If we take a quick look at both implementations in Compiler Explorer, we can see the big difference in assembly code. The smoking gun that the tail recursive version has had the tail call optimisation applied, is that we see the call to sum
in the tail recursive version is using a jmp
instruction, as opposed to the head recursive version which allocates space on the callstack and then uses call
to invoke the function again (there’s some clever loop unrolling going on in the accumulator version too).

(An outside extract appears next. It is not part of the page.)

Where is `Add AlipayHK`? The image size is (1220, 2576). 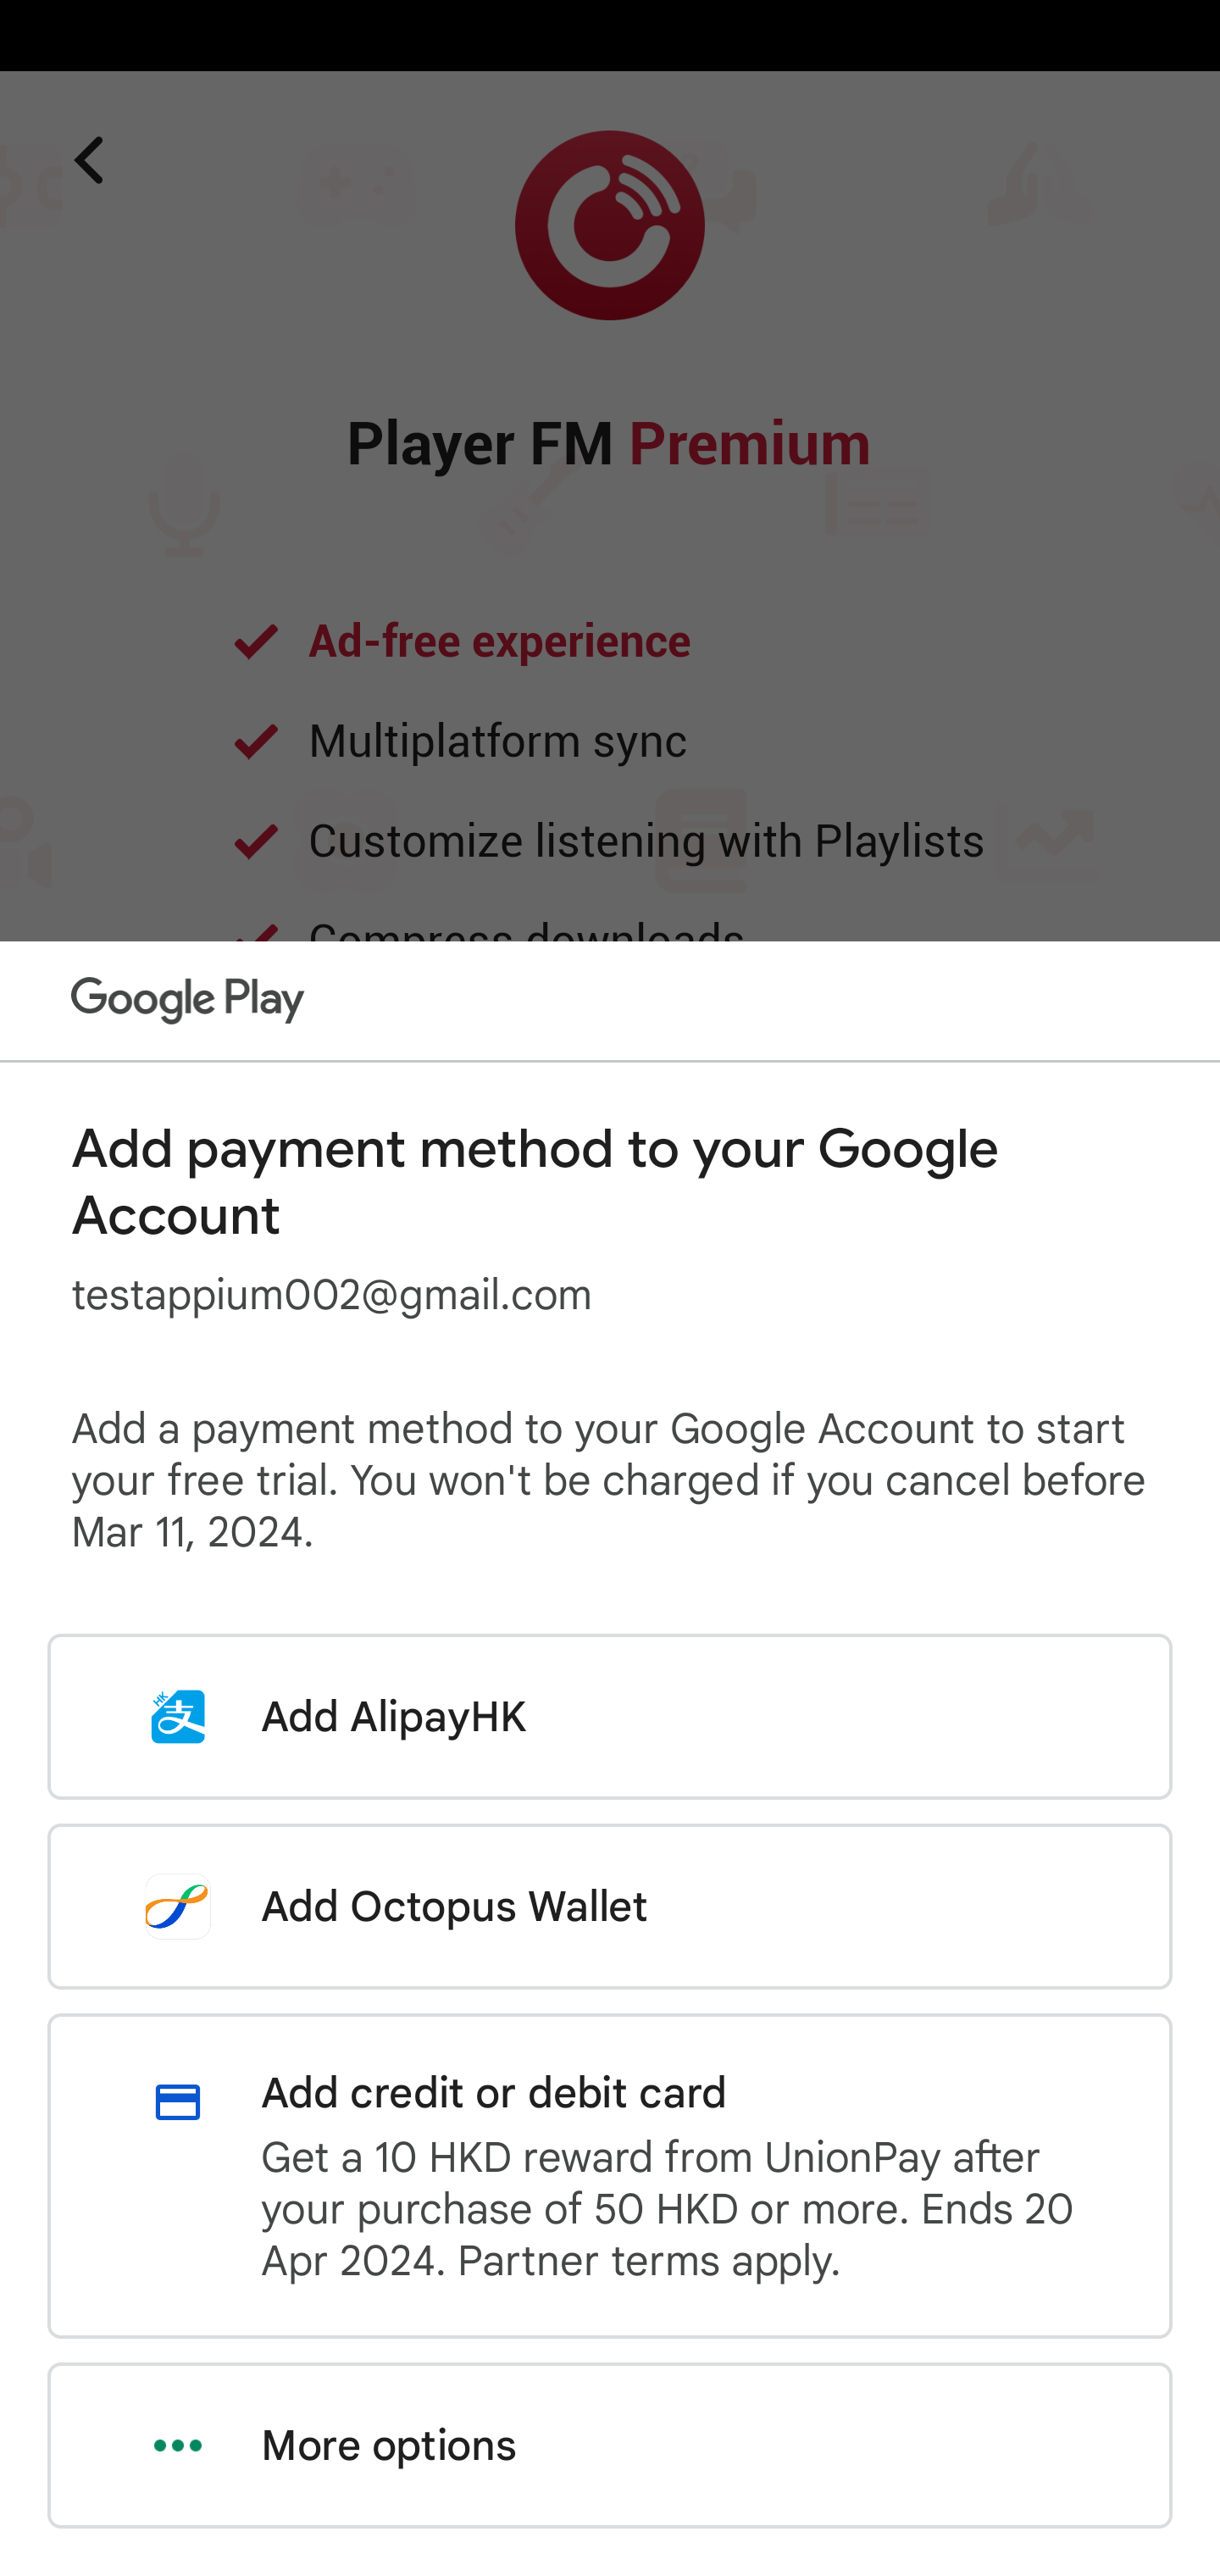
Add AlipayHK is located at coordinates (610, 1717).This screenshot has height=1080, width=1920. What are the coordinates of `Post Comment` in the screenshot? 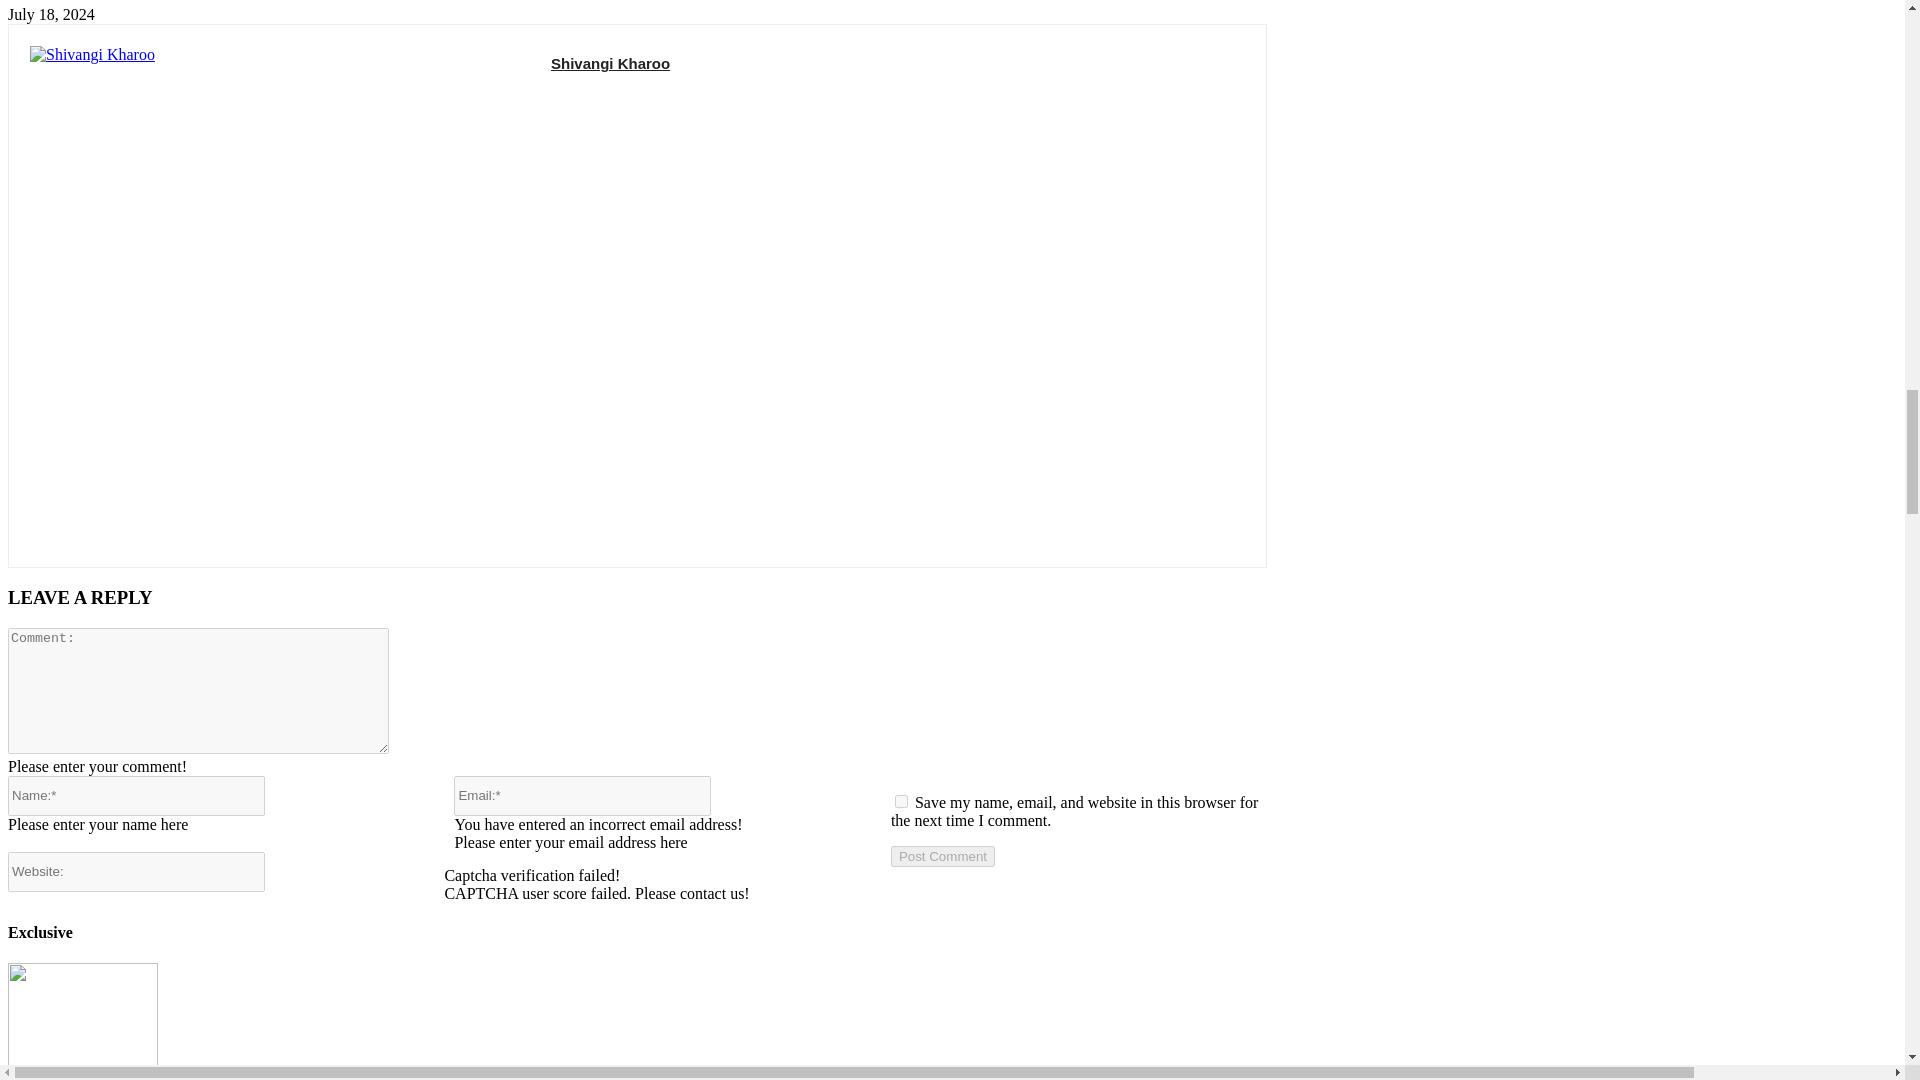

The kind of problems that adapt to tail call recursion are not often the ones that benefit from a recursive approach (e.g. backtracking), so chances are writing the algorithm iteratively will make the most sense in an imperative language, though functional languages benefit greatly from this approach and optimisation.
8 Bonus
8.1 head_tail
implementation
This section is off-topic when it comes to recursion, but is included for completeness to briefly explain the head_tail
implementation for those who are curious.
Throughout this article, a number of the examples use the incredibly convenient C++20 library type std::span
. It allows us to create a non-owning view of a contiguous sequence (most likely an array or std::vector
), without needing to use a pointer and a size. By using front
and subspan
, we can get a reference to the first element, and then a new range (or span) of the remaining elements (the tail). No copies are made, we’re simply adjusting some offsets to alter the view of the elements.
This can be a little verbose to type, and it can be easy to forget to take a reference to the head of the list and accidentally make a copy. Thankfully, this is where our little helper function called head_tail
comes in.
template<typename Range>auto head_tail(Range&& r) { std::span s{r}; return std::pair<decltype(s.front()), decltype(s.subspan(1))>( s.front(), s.subspan(1));}
The function template uses a forwarding reference to pass a range to an internal std::span
, and then ensures the types of the std::pair
to be returned match that of the span (this is so we don’t inadvertently make a copy when returning the head). It’s essentially syntactic sugar for the following.
auto& head = collection.front();auto tail = collection.subspan(1);
auto [head, tail] = head_tail(list);
This helps prevent errors and makes the examples a little more succinct. We can also add an overload for std::string_view
which can be quite useful as well.
auto head_tail(std::string_view s) { return std::pair<decltype(s.front()), decltype(s.substr(1))>( s.front(), s.substr(1));}
This is very much bonus/auxiliary content and not super relevant when it comes to everything else recursion related mentioned above.